Razones y emociones

LA SEMANA EN BARILOCHE

Convencidos o no, los concejales quedaron obligados a reflotar el reclamo ante la provincia para recuperar la tutela municipal sobre el poder concedente eléctrico. Es prematuro pronosticar cuál será el énfasis y la determinación de esas acciones, pero no hay razones para sospechar que se esté gestando alguna cruzada épica.

El tema retornó a la agenda política en forma impensada -luego de una hibernación de casi cinco años- por iniciativa de la Cooperativa Eléctrica, que tiene a su cargo la prestación en Bariloche por contrato provincial y hasta 2027.

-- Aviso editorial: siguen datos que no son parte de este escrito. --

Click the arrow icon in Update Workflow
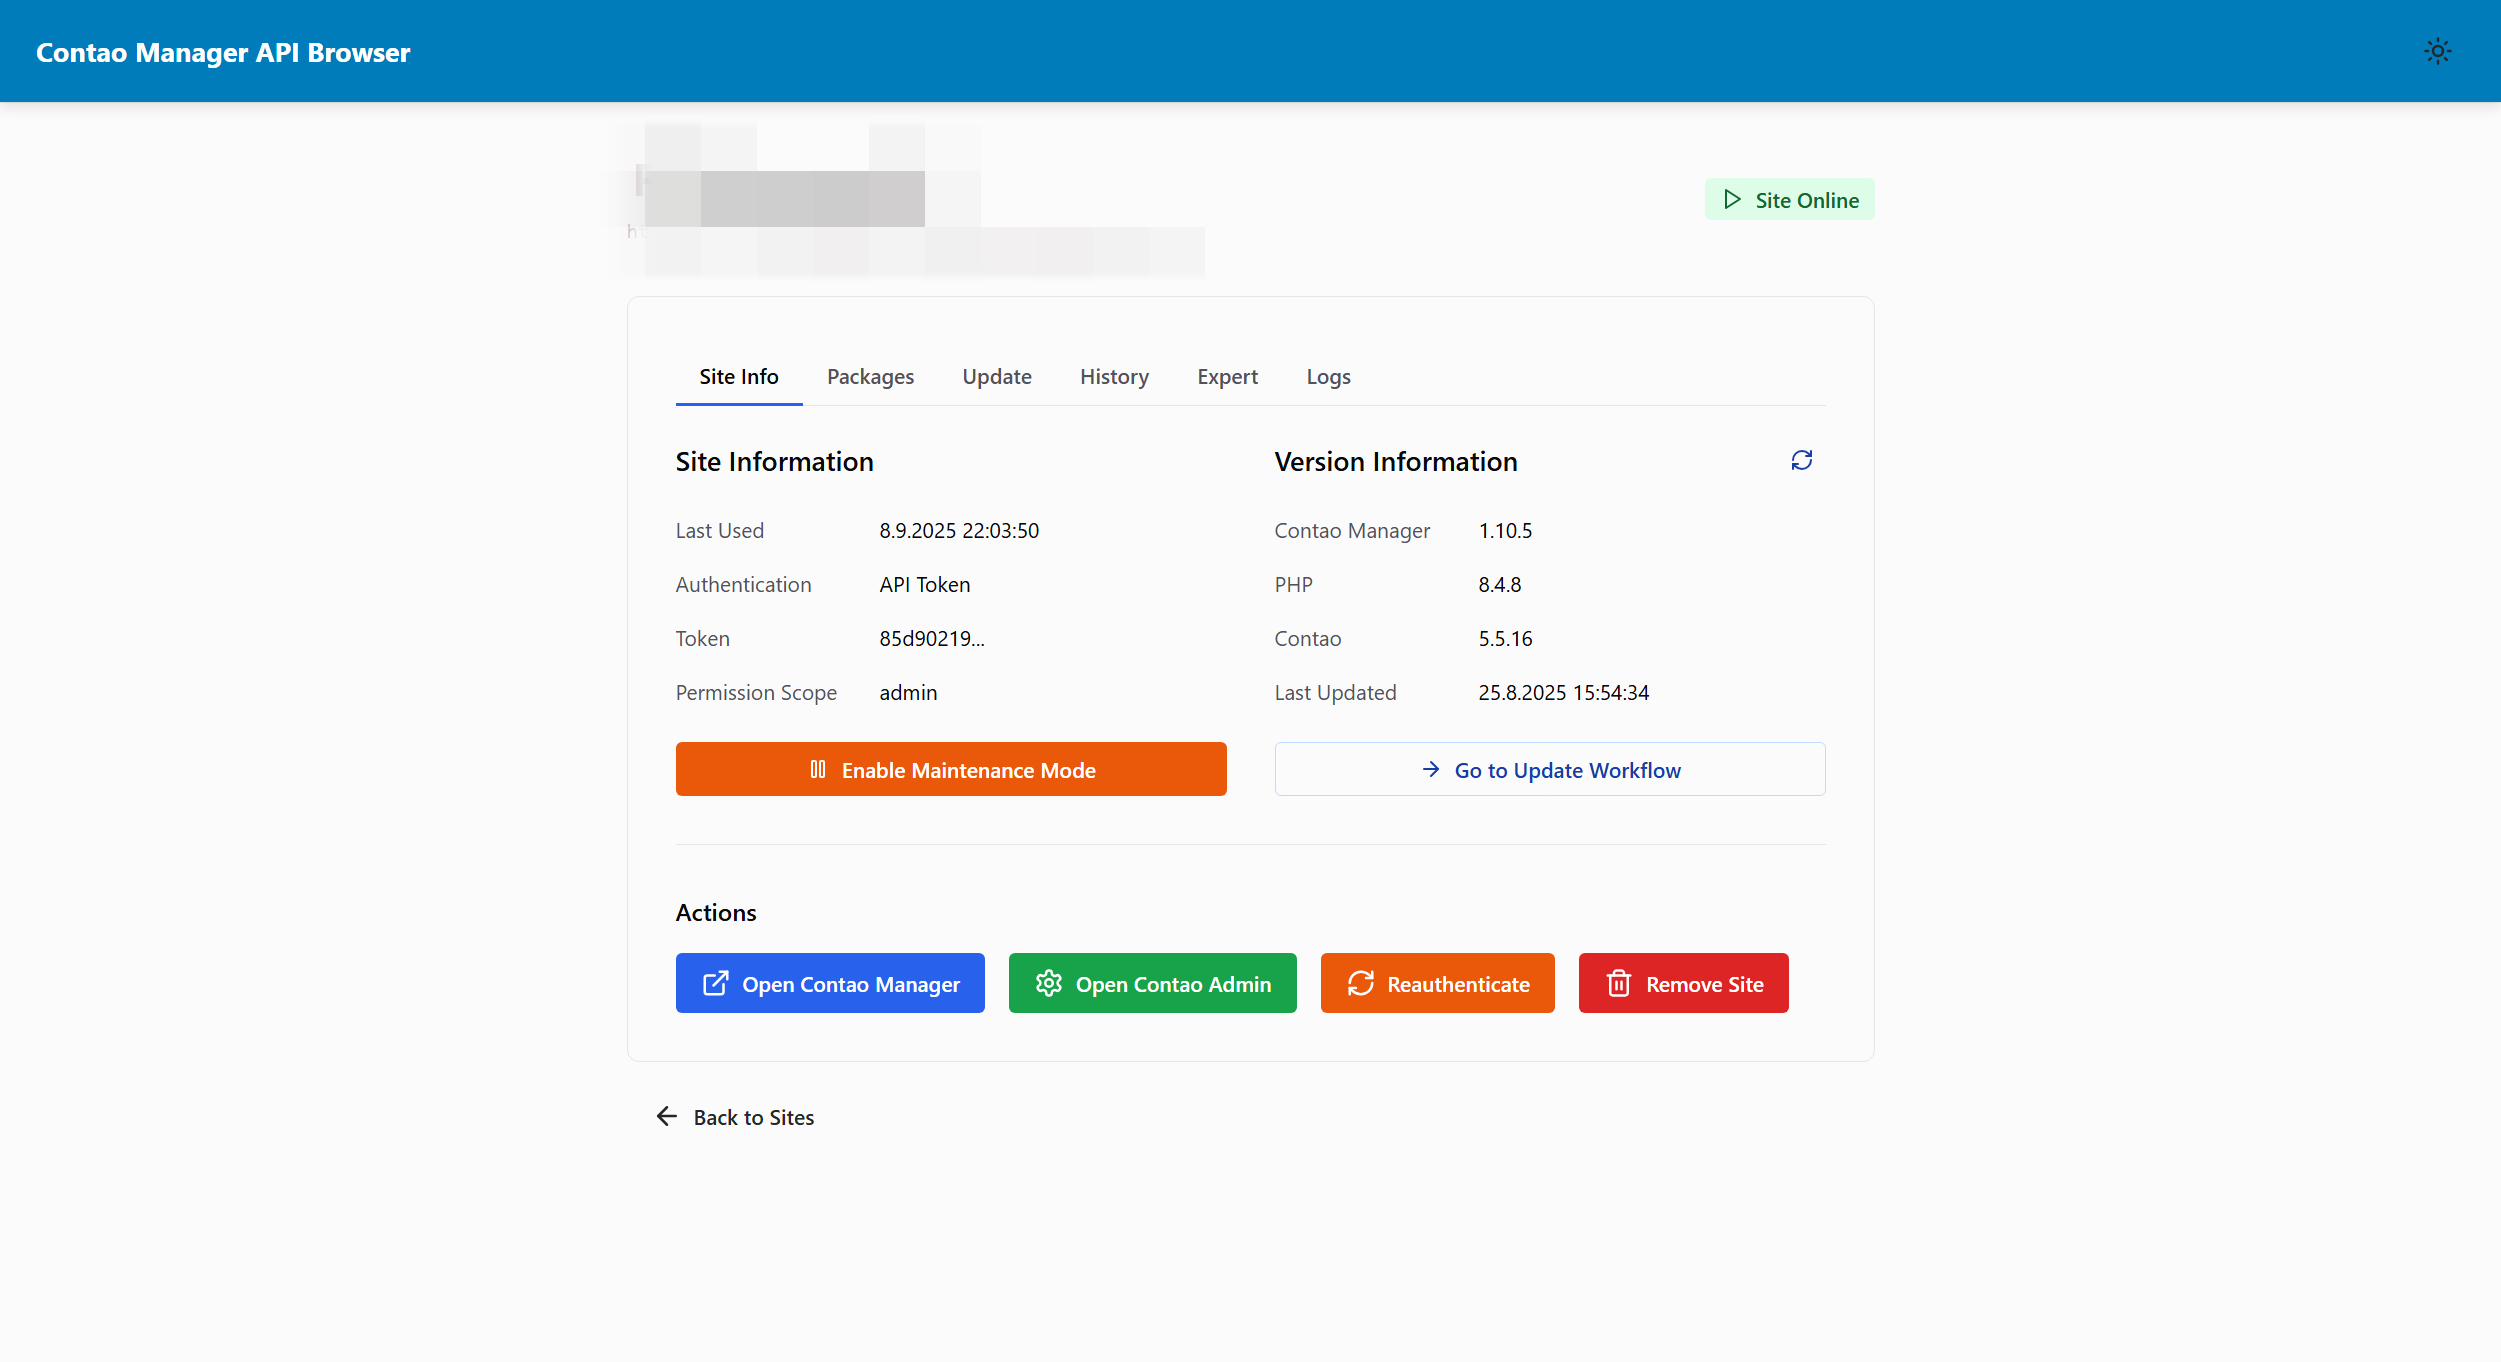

Primero por nota y luego con una exhortación “in voce” en la comisión legislativa, el presidente de la CEB recordó a los ediles que la Carta Orgánica Municipal les manda encarar ese reclamo y sostenerlo “hasta su concreción”.

Aclaró que la CEB no persigue ningún interés económico al desempolvar aquel artículo de la Carta Orgánica y agitó a modo de zanahoria los 4 millones de pesos que hoy paga de canon a la provincia y que pasarían al municipio. Imaginó que el traspaso del poder concedente demandará un proceso parecido al que desembocó en la municipalización del cerro Catedral.

Algunos concejales se mostraron receptivos y admitieron que “algo hay que hacer”. Otros confesaron cierta desconfianza por el embate de la Cooperativa.

Todos perciben que es un tema difícil de escindir de los laberintos políticos y cualquier jugada influirá en la relación del municipio con la provincia, jaqueada en estos días por un amplio abanico de conflictos potenciales, y no tanto.

Desde la CEB saben que, más allá de la manda de la Carta Orgánica, la recuperación de la potestad sobre la concesión eléctrica (que fue municipal hasta 1996) es una reivindicación a prueba de indiferencias. Una especie de pequeña causa Malvinas local, que atraviesa a todos los partidos políticos. Así funcionó en la convención constituyente de 2006 que incluyó aquella cláusula entre las “disposiciones complementarias” de la COM.

Conviene de paso revisar la historia más reciente y recordar que en 2009 desde el Concejo se formó una comisión para gestionar la recuperación del poder concedente y que la CEB primero se inclinó a participar pero luego la boicoteó abiertamente. Le preocupaba más extender su contrato por la provincia, que terminaba en febrero de 2012. Su prioridad fue asegurarse otros 15 años, que el entonces gobernador Miguel Saiz firmó luego de obtener una comunicación del Concejo barilochense donde se lo pedían expresamente. El entonces concejal Hugo Cejas (SUR) y el bloque del Frente Grande votaron en contra.

El presidente de la CEB era Omar Goye, quien explicó en aquel momento que la extensión del contrato le aseguraba a la empresa un horizonte de “optimismo, previsibilidad y seguridad jurídica”. El poder concedente era lo de menos. Lo que obsesionaba a la CEB era refinanciar su abultado pasivo y conseguir créditos para financiar nuevas inversiones.

Desde entonces la bandera localista estaba bien guardada. Hasta que el actual presidente, Rodolfo Rodrigo, decidió enarbolarla una vez más.

Entre las preguntas sin respuesta resalta una: ¿cuando Goye accedió en 2011 a la intendencia municipal (y la ejerció durante 13 meses) nunca pensó en promover la recuperación del poder concedente? Bueno es señalar que proviene de la poderosa Lista Roja de la CEB y compartió conducción durante años con Rodrigo y muchos de los actuales consejeros.

Para que la “causa” avance de verdad, lo más importante no será invocar a la historia. Tampoco a la letra de una Carta Orgánica que permanece incumplida en otra vastísima gama de asuntos. Habrá que demostrar sin asomo de duda en qué beneficios traería al usuario común que la concesión eléctrica cambie de manos y pase a ser regulada desde el Centro Cívico.